▸ Work instructions
a: Print the passage of the Condor-devel message that begins with the words containing "[Date Prev][Date Next][Thread" and ends with "a post-7.5.4 Startd?".
b: In the Condor-devel message, what did the default for STARTD_SENDS_ALIVES change from and to?

[Date Prev][Date Next][Thread Prev][Thread Next][Date Index][Thread Index]
[Condor-devel] STARTD_SENDS_ALVIES = TRUE is known safe?
- Date: Tue, 17 Aug 2010 07:36:26 -0400
- From: Matthew Farrellee <matt@xxxxxxxxxx>
- Subject: [Condor-devel] STARTD_SENDS_ALVIES = TRUE is known safe?
Recently the default for STARTD_SENDS_ALIVES changed from FALSE to TRUE.
https://condor-wiki.cs.wisc.edu/index.cgi/tktview?tn=671
https://condor-wiki.cs.wisc.edu/index.cgi/tktview?tn=1420
A few questions -
o What happens in the case of a pre-7.5.4 Schedd configured with
STARTD_SENDS_ALIVES=TRUE and a post-7.5.4 Startd?
o We can currently disconnect a Schedd and it will reconnect with
running jobs when it returns.
. Is this still possible with the Startd sending the alives?
. What is the impact on the Startd when the Schedd is not accessible?
. Is a test being written for shadow-starter reconnect?
o A benefit of STARTD_SENDS_ALIVES is that it is TCP and ACKd.
. What other configuration changes must be done to a Schedd that is
managing 10Ks of jobs?

▸ Given data

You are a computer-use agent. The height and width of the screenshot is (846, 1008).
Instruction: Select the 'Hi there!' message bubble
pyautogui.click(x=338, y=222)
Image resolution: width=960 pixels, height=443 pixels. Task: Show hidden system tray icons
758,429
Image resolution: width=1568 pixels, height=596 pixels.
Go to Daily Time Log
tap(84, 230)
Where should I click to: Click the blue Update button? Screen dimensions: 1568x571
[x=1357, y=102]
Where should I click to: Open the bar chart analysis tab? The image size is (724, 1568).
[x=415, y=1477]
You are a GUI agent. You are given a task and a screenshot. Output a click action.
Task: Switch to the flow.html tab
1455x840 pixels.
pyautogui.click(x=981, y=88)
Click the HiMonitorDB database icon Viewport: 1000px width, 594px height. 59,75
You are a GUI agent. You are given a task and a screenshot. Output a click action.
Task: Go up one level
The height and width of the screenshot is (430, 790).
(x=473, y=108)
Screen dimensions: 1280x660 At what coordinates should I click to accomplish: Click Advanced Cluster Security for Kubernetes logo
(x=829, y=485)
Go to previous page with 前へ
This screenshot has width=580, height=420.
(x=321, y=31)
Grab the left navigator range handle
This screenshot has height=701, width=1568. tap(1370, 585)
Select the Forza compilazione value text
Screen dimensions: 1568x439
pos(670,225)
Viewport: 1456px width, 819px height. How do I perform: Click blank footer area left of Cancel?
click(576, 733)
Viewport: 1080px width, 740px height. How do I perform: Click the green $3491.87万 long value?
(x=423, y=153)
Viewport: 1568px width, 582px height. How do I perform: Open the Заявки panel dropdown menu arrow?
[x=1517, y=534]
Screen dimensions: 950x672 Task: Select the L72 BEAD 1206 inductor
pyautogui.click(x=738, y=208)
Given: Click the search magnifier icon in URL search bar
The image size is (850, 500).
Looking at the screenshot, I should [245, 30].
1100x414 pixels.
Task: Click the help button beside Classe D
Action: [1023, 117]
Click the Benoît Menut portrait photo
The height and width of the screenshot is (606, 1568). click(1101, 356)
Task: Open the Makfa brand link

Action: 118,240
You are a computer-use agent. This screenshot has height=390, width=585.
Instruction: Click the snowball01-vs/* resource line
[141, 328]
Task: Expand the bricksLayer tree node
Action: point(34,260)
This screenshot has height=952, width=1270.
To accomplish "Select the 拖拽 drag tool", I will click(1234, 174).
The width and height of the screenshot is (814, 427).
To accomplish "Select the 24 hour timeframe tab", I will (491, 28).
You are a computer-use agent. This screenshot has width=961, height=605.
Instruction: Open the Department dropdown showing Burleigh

▸ Task answers
a:
[Date Prev][Date Next][Thread Prev][Thread Next][Date Index][Thread Index]
[Condor-devel] STARTD_SENDS_ALVIES = TRUE is known safe?
- Date: Tue, 17 Aug 2010 07:36:26 -0400
- From: Matthew Farrellee <matt@xxxxxxxxxx>
- Subject: [Condor-devel] STARTD_SENDS_ALVIES = TRUE is known safe?
Recently the default for STARTD_SENDS_ALIVES changed from FALSE to TRUE.
https://condor-wiki.cs.wisc.edu/index.cgi/tktview?tn=671
https://condor-wiki.cs.wisc.edu/index.cgi/tktview?tn=1420
A few questions -
o What happens in the case of a pre-7.5.4 Schedd configured with
STARTD_SENDS_ALIVES=TRUE and a post-7.5.4 Startd?

b: From FALSE to TRUE.